On The Mona Lisa Curse and Art As Commodity

Posted on 09:47 by Unknown

NewImage

What's a piece of art worth, anyway?

To me, fine art is something to be loved, to be appreciated, not a commodity to be bought or sold. It's the last act of creation that bears some semblance of freedom from commercial concern. Certainly there are limits on what captures the popular imagination, and there's pressure to fit in with the cool kids in the trendy galleries, but fundamentally, art remains the act of the self. A patron cannot command an artist to move a line to a different part of the canvas, nor can he or she modify the artwork on their own without killing the "value" of the work.

So unlike music, film or literature, there's no space for patrons or buyers to actually place their own stamp on the artwork. What they can do is curate popular taste at astronomical costs.

In The Mona Lisa Curse (which is available on youtube for immediate watch), the narrator talks about how Gustav Klimt is the height of this purchased bamboozling. It may be worth millions in the fine art trade, but "Adele Bloch Bauer" is still a pretty horrible work of art (Klimt's so cliché that even Joss Whedon, a writer who isn't prone to aesthetic commentary, makes fun of his work in Buffy).

By placing that dollar value on it, however, the public is tricked into believing that liking the world's most expensive is the ultimate arbiter of good taste. Art critic Robert Hughes describes this as the "fictionalization of art." These millionaires can't change the artwork itself, but their "plutocratic wings" can certainly change how you see it and what you think of it.

You might think, "so what?" Isn't this still an improvement over a system when artists could only make a living if they're commissioned by the aristocracy?

There are two problems that are evident:

1. This system devalues the act of individual discovery. When you walk into a museum and find a work that truly blows your socks off, you're forced to wonder what others think of it, why it hasn't received as much press as celebrity masterworks, and why you don't have to fight a crowd of tourists to press your nose up to the glass.

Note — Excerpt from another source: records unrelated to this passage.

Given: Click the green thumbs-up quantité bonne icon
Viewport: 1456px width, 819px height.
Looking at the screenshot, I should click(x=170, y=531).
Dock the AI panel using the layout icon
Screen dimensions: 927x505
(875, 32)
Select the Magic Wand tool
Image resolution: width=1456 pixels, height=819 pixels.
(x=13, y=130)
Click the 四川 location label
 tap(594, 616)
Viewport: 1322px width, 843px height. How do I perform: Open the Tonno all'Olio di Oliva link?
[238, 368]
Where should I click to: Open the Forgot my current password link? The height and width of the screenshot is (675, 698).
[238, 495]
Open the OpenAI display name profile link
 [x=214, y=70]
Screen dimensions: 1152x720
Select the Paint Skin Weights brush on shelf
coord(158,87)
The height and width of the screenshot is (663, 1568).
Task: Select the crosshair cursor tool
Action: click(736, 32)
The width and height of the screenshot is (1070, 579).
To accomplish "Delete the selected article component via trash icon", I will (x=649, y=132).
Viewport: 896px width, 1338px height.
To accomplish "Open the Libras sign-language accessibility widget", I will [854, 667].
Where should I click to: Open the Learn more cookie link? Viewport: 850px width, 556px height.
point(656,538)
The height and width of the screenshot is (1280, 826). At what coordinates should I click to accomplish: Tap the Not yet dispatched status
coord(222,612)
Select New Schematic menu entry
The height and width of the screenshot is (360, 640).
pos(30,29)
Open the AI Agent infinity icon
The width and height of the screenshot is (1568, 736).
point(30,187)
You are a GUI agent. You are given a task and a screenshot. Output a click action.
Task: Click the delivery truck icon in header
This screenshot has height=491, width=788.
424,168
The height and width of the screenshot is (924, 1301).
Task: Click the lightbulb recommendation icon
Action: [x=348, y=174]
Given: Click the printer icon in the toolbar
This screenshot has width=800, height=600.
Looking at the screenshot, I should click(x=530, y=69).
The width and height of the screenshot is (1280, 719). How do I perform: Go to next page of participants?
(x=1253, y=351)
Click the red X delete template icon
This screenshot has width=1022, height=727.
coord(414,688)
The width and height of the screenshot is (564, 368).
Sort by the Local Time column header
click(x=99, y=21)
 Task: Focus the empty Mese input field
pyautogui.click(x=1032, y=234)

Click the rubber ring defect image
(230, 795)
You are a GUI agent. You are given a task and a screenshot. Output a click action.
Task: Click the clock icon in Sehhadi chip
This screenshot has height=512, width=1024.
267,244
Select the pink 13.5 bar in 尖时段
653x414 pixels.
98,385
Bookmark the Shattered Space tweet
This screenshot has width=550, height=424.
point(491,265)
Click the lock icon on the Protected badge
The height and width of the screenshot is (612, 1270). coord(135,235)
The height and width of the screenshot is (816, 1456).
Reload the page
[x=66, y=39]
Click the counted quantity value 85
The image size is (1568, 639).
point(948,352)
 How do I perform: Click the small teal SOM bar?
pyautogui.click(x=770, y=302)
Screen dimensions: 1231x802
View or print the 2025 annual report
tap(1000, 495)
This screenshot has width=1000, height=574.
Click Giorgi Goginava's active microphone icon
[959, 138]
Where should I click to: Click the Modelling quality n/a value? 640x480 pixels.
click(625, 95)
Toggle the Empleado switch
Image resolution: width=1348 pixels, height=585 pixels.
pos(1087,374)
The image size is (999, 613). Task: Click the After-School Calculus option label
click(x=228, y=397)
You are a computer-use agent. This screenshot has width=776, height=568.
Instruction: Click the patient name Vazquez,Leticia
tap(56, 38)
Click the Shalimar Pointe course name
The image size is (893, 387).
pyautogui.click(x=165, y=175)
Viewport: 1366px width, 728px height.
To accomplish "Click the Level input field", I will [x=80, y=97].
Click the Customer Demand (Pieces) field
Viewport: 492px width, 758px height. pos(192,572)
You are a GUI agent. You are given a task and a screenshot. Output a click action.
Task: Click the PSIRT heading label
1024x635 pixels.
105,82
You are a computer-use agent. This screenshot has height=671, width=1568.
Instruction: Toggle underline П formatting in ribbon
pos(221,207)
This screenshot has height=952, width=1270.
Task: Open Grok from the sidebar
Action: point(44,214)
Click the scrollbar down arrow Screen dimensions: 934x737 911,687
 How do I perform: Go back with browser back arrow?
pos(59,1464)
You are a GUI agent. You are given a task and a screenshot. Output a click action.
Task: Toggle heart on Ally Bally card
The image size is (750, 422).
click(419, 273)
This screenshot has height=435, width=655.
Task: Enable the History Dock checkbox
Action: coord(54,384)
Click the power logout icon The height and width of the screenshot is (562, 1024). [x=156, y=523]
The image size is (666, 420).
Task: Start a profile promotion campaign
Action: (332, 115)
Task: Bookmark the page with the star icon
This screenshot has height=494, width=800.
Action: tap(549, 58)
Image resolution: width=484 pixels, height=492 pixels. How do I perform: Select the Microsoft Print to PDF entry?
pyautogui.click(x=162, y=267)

2. The curation of art ceases to be a democratic process, or even an informed process. All it takes for a painting to be newsworthy these days is a price tag that exceeds $20 million or so. It doesn't matter whether it's loved by the masses, whether it represents a moment in time, or even whether an art critic finds it the exemplar of a movement. All that matters is that some jackass with more money than sense kinda liked it, and a bunch of other jackasses decided to bid against the original jackass. That's literally all it takes for a painting to be considered "valuable" or "important" these days. It's one person's opinion, in a world where my opinion or yours could never be as valuable as the one-percenter's opinion.